## Start SOURCE DATA

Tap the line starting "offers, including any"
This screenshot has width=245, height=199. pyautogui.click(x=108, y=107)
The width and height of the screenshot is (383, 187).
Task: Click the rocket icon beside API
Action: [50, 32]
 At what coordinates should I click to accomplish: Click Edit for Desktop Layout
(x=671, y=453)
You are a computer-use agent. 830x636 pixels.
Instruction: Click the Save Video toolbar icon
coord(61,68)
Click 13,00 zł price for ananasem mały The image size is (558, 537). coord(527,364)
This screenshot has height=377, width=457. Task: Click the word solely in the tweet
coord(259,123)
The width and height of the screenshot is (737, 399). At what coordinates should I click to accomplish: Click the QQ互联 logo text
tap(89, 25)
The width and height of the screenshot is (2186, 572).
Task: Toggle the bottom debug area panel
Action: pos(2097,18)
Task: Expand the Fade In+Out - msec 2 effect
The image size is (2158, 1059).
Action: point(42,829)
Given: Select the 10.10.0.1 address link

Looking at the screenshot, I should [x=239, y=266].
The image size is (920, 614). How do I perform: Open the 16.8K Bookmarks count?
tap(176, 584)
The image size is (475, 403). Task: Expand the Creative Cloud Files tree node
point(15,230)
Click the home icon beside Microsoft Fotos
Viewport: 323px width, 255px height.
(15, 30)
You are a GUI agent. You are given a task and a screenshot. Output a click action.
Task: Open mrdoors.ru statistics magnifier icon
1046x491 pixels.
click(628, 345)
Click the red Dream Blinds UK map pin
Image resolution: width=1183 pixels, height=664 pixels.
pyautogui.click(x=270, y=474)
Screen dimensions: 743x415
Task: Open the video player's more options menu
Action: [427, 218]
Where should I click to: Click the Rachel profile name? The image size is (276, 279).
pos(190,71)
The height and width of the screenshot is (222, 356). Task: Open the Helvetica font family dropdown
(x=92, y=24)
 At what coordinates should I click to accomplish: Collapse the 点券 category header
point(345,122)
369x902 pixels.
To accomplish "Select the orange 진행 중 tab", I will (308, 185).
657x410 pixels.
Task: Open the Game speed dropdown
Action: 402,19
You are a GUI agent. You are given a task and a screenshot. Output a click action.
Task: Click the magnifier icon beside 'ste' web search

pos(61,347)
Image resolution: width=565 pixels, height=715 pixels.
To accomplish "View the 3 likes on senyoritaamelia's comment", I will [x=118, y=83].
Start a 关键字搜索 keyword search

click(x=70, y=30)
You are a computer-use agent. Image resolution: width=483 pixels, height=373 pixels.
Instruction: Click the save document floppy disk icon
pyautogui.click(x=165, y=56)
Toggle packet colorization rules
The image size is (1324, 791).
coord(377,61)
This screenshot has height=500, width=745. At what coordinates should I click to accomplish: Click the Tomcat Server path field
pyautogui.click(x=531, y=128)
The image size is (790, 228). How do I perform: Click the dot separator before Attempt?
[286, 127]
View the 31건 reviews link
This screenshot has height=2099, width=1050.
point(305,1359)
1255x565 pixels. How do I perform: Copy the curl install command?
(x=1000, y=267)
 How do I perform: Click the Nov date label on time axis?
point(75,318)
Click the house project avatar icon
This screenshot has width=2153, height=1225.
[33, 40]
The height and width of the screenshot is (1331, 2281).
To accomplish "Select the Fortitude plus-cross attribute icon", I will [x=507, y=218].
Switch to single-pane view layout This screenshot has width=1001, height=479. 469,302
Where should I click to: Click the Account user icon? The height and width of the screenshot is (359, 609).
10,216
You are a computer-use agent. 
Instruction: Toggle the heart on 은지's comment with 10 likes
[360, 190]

## End SOURCE DATA

STATED TASK. Convert every item above into a Markdown table with the columns No. and Entry. Number the rows in order, and leave out blank lines.

COMPLETE OUTPUT.
| No. | Entry |
|---|---|
| 1 | Tap the line starting "offers, including any" |
| 2 | This screenshot has width=245, height=199. pyautogui.click(x=108, y=107) |
| 3 | The width and height of the screenshot is (383, 187). |
| 4 | Task: Click the rocket icon beside API |
| 5 | Action: [50, 32] |
| 6 |  At what coordinates should I click to accomplish: Click Edit for Desktop Layout |
| 7 | (x=671, y=453) |
| 8 | You are a computer-use agent. 830x636 pixels. |
| 9 | Instruction: Click the Save Video toolbar icon |
| 10 | coord(61,68) |
| 11 | Click 13,00 zł price for ananasem mały The image size is (558, 537). coord(527,364) |
| 12 | This screenshot has height=377, width=457. Task: Click the word solely in the tweet |
| 13 | coord(259,123) |
| 14 | The width and height of the screenshot is (737, 399). At what coordinates should I click to accomplish: Click the QQ互联 logo text |
| 15 | tap(89, 25) |
| 16 | The width and height of the screenshot is (2186, 572). |
| 17 | Task: Toggle the bottom debug area panel |
| 18 | Action: pos(2097,18) |
| 19 | Task: Expand the Fade In+Out - msec 2 effect |
| 20 | The image size is (2158, 1059). |
| 21 | Action: point(42,829) |
| 22 | Given: Select the 10.10.0.1 address link |
| 23 | Looking at the screenshot, I should [x=239, y=266]. |
| 24 | The image size is (920, 614). How do I perform: Open the 16.8K Bookmarks count? |
| 25 | tap(176, 584) |
| 26 | The image size is (475, 403). Task: Expand the Creative Cloud Files tree node |
| 27 | point(15,230) |
| 28 | Click the home icon beside Microsoft Fotos |
| 29 | Viewport: 323px width, 255px height. |
| 30 | (15, 30) |
| 31 | You are a GUI agent. You are given a task and a screenshot. Output a click action. |
| 32 | Task: Open mrdoors.ru statistics magnifier icon |
| 33 | 1046x491 pixels. |
| 34 | click(628, 345) |
| 35 | Click the red Dream Blinds UK map pin |
| 36 | Image resolution: width=1183 pixels, height=664 pixels. |
| 37 | pyautogui.click(x=270, y=474) |
| 38 | Screen dimensions: 743x415 |
| 39 | Task: Open the video player's more options menu |
| 40 | Action: [427, 218] |
| 41 | Where should I click to: Click the Rachel profile name? The image size is (276, 279). |
| 42 | pos(190,71) |
| 43 | The height and width of the screenshot is (222, 356). Task: Open the Helvetica font family dropdown |
| 44 | (x=92, y=24) |
| 45 |  At what coordinates should I click to accomplish: Collapse the 点券 category header |
| 46 | point(345,122) |
| 47 | 369x902 pixels. |
| 48 | To accomplish "Select the orange 진행 중 tab", I will (308, 185). |
| 49 | 657x410 pixels. |
| 50 | Task: Open the Game speed dropdown |
| 51 | Action: 402,19 |
| 52 | You are a GUI agent. You are given a task and a screenshot. Output a click action. |
| 53 | Task: Click the magnifier icon beside 'ste' web search |
| 54 | pos(61,347) |
| 55 | Image resolution: width=565 pixels, height=715 pixels. |
| 56 | To accomplish "View the 3 likes on senyoritaamelia's comment", I will [x=118, y=83]. |
| 57 | Start a 关键字搜索 keyword search |
| 58 | click(x=70, y=30) |
| 59 | You are a computer-use agent. Image resolution: width=483 pixels, height=373 pixels. |
| 60 | Instruction: Click the save document floppy disk icon |
| 61 | pyautogui.click(x=165, y=56) |
| 62 | Toggle packet colorization rules |
| 63 | The image size is (1324, 791). |
| 64 | coord(377,61) |
| 65 | This screenshot has height=500, width=745. At what coordinates should I click to accomplish: Click the Tomcat Server path field |
| 66 | pyautogui.click(x=531, y=128) |
| 67 | The image size is (790, 228). How do I perform: Click the dot separator before Attempt? |
| 68 | [286, 127] |
| 69 | View the 31건 reviews link |
| 70 | This screenshot has height=2099, width=1050. |
| 71 | point(305,1359) |
| 72 | 1255x565 pixels. How do I perform: Copy the curl install command? |
| 73 | (x=1000, y=267) |
| 74 |  How do I perform: Click the Nov date label on time axis? |
| 75 | point(75,318) |
| 76 | Click the house project avatar icon |
| 77 | This screenshot has width=2153, height=1225. |
| 78 | [33, 40] |
| 79 | The height and width of the screenshot is (1331, 2281). |
| 80 | To accomplish "Select the Fortitude plus-cross attribute icon", I will [x=507, y=218]. |
| 81 | Switch to single-pane view layout This screenshot has width=1001, height=479. 469,302 |
| 82 | Where should I click to: Click the Account user icon? The height and width of the screenshot is (359, 609). |
| 83 | 10,216 |
| 84 | You are a computer-use agent.  |
| 85 | Instruction: Toggle the heart on 은지's comment with 10 likes |
| 86 | [360, 190] |